The results are on OpenFRBR now. I’m going to keep on this track for a bit to see how much I can get out of the LC tool and what bits are missing. I ran into some trouble along the way with character encodings but for now I just remove troublesome MARC records. Now I can go give Jodi Schneider’s paper a good read!


OpenFRBR 2.0

Posted by: William Denton, 29 September 2008 7:28 am
Categories: OpenFRBR

Almost two years ago I posted OpenFRBR Manifesto Number One. Then nothing happened. Now I’m going to take another stab at it.

Over July and August, mostly while on the train back and forth to the IFLA conference and then while I was on holiday, I hacked up OpenFRBR 2.0. It’s a simple partial implementation of FRBR done in Ruby on Rails. You can go in and fool around; in fact, you can add or delete anything. I’ll reset it back to the initial test data when it needs it. Or you can download it and run it at home (I think you’ll need Rails 2.1.0 exactly).

I hope to:

  • Polish up some of the big missing bits (like work-to-work relationships), then get into the smaller things that need to be done. Or maybe I’ll do it the other way around.
  • Learn more about Ruby and Rails as I go. There’s much to be improved in this code.
  • Make it all available through Git so it’s easy for other people to get involved.
  • Write here and elsewhere about how it goes.
  • Work FRAD into it.
  • Use Robert Maxwell’s insights in FRBR: A Guide for the Perplexed to improve the data modelling.
  • Use the Library of Congress and OCLC algorithms with xISBN and thingISBN and other sources of data so that someone can enter in an ISBN and lots of related manifestations will get FRBRized and slotted into place.
  • Use the Harry Potter bibliographic universe as the test domain.
  • Show a working example of what a FRBRy catalogue could look like.
  • Have library geek fun.

Leaving a comment is probably best if you have any questions. I’ll be at the Access 2008 conference the rest of this week and will be glad to have a chat about this.
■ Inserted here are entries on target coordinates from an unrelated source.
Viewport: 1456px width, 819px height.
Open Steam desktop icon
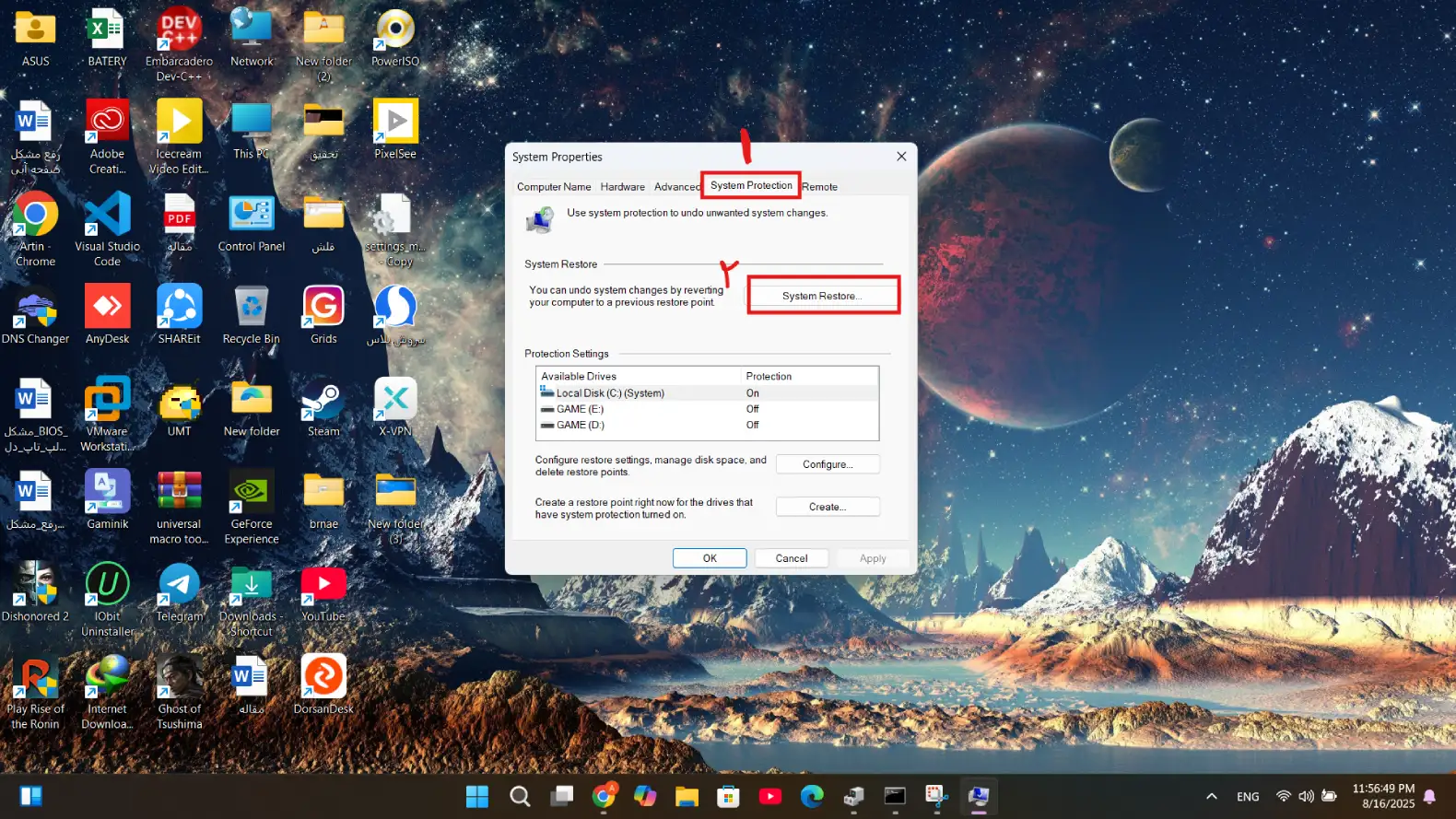click(323, 404)
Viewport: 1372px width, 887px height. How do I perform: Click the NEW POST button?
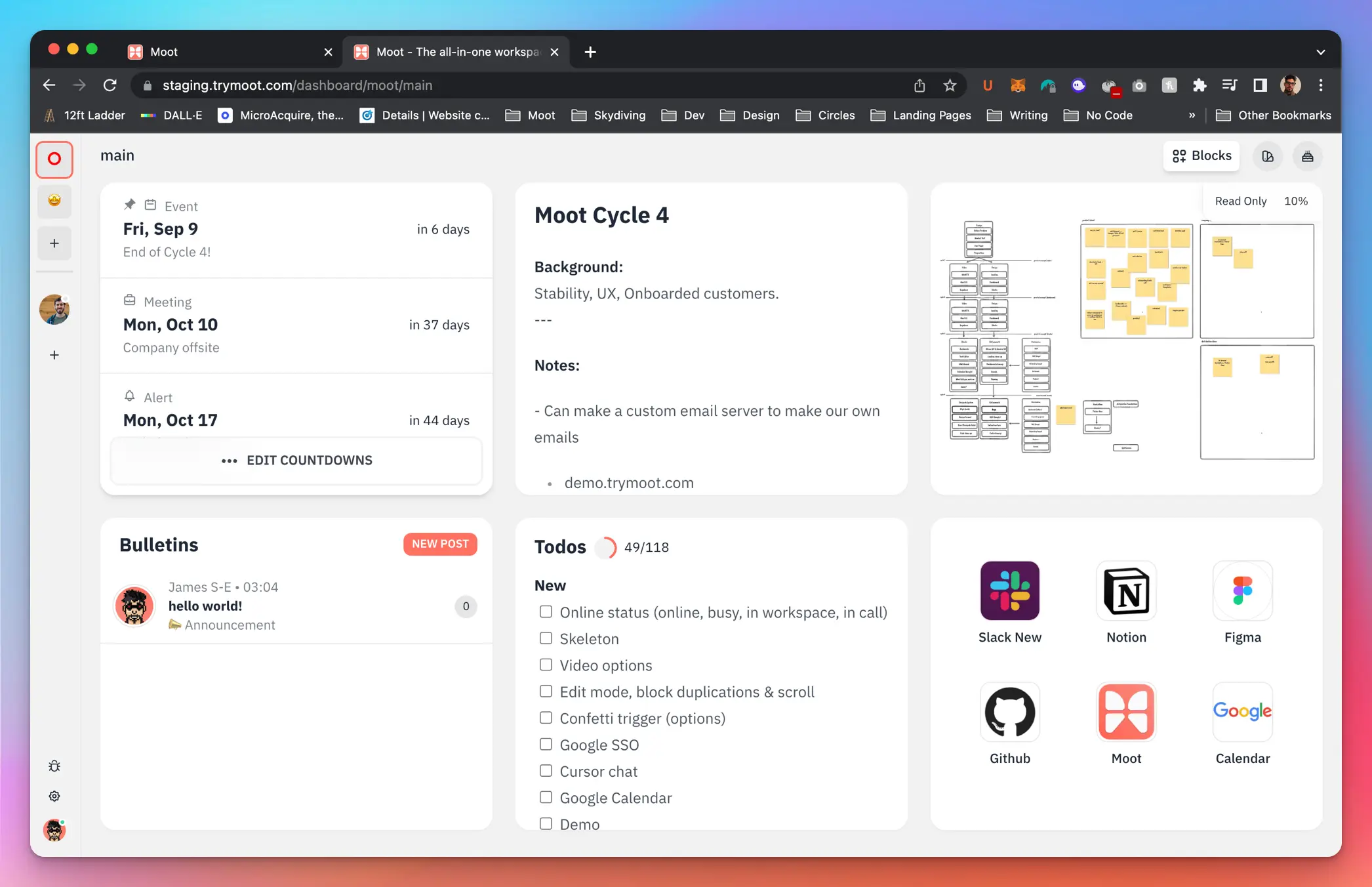pyautogui.click(x=440, y=544)
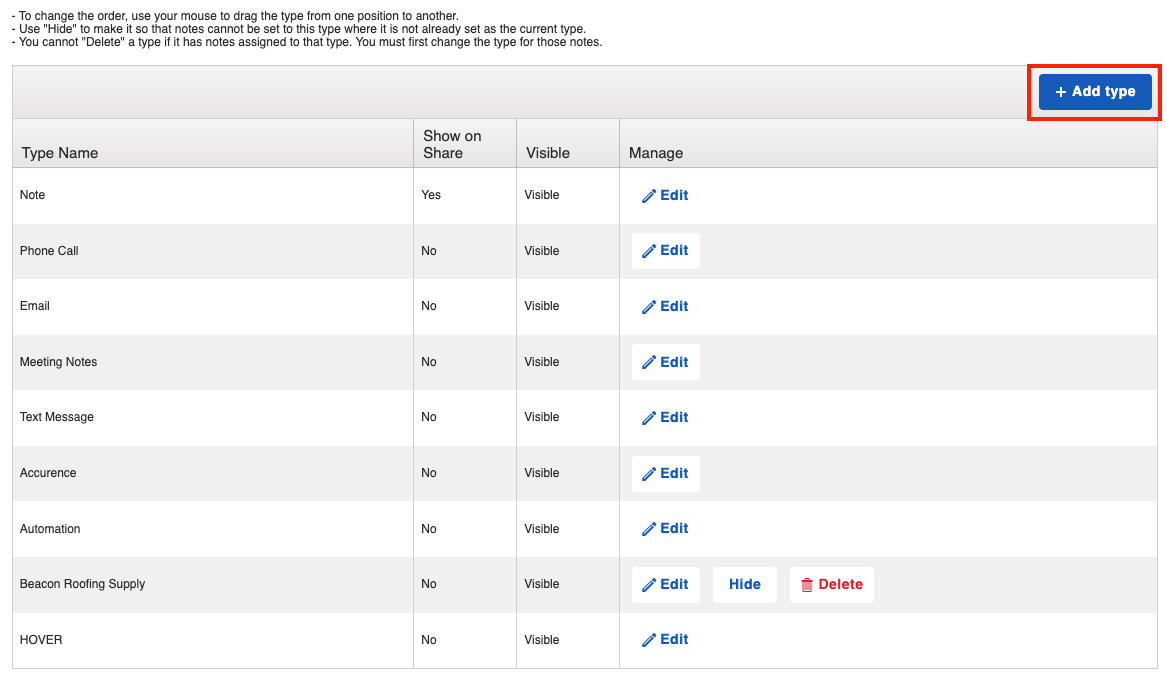Viewport: 1166px width, 697px height.
Task: Click the Type Name column header
Action: (60, 153)
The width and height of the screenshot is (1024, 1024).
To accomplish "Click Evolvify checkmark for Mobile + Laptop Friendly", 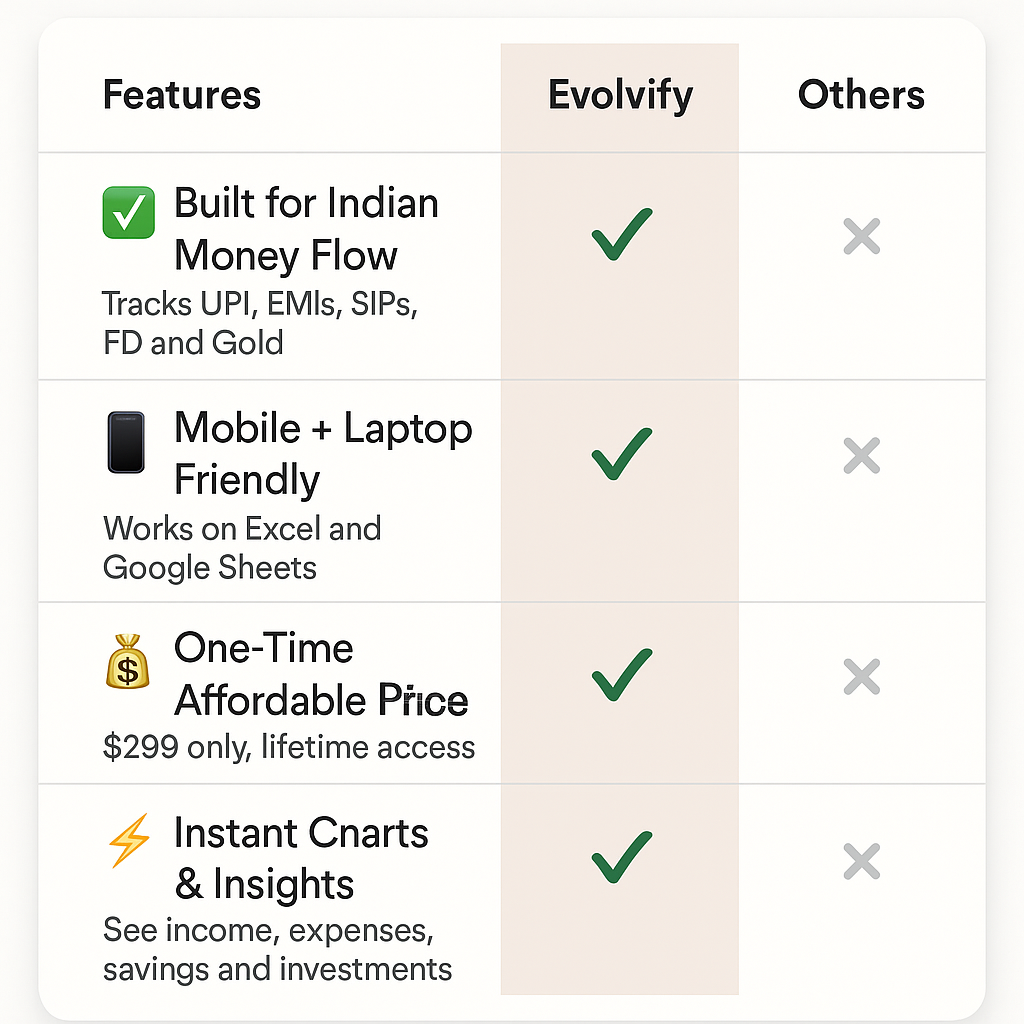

My Library Geek talk with Dan Chudnov

Posted by: William Denton, 6 November 2006 7:31 am
Categories: Audio/Video, Blog Mentions, OpenFRBR

You already knew I’m a library geek, but now I’m one of the Library Geeks. Last month at the Access 2006 conference in Ottawa Dan Chudnov and I had a lengthy chat in the bar of the Chateau Laurier hotel and now it’s online.

Library Geeks 008 – FRBR and OpenFRBR has the show notes with some links and a correction to a mistake I made about Canadian history (the Last Spike wasn’t gold and it was placed in 1885). You can subscribe to the podcast feed (updated 9 November to point to the right place) to get all the shows, or just listen to our talk about FRBR and OpenFRBR (38.5 MB MP3, 85 minutes).
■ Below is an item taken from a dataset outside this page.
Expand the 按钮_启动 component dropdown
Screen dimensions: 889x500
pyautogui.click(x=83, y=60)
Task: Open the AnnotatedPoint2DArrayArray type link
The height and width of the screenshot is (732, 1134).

It was great to meet Dan and I enjoyed the talk very much. What could be more fun than two library geeks talking about FRBR while drinking wine (you’ll hear the waitress come by to ask if we want another glass) in the bar of one of Canada’s best hotels?


OpenFRBR Manifesto Number One

Posted by: William Denton, 1 November 2006 7:23 am
Categories: OpenFRBR

OpenFRBR says it will build a complete free implementation of FRBR (Functional Requirements for Bibliographic Records).
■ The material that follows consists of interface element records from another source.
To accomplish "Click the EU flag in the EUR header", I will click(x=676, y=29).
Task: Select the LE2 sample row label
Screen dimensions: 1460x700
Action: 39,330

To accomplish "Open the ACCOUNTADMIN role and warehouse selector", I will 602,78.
OpenFRBR says, “Everyone FRBRize everything.”

OpenFRBR says that the entities, the relationships, and the user tasks are all equally important.

OpenFRBR says that both people and machines need good interfaces.

OpenFRBR says it will borrow the algorithms it can and invent the ones it must.

OpenFRBR says it is not an integrated library system. OpenFRBR says, “That which is not FRBR belongs to that which is not OpenFRBR.”

OpenFRBR says it is under the MIT License.

OpenFRBR looks at FRAR (Functional Requirements for Authority Records) and says, “Everyone FRARize everything.” When FRSAR (Functional Requirements for Subject Authority Records) is ready, OpenFRBR will look at it and say, “Everyone FRSARize everything.” Everything that OpenFRBR says about FRBR it says about FRAR and FRSAR.

— William Denton <wtd@pobox.com> (1 November 2006)


OpenFRBR

Posted by: William Denton, 3 September 2006 7:29 am
Categories: OpenFRBR

Watch out for an announcement, perhaps at the start of October, about OpenFRBR.

What is OpenFRBR? Well, the motto is “Everyone FRBRize everything.” That should give you a hint.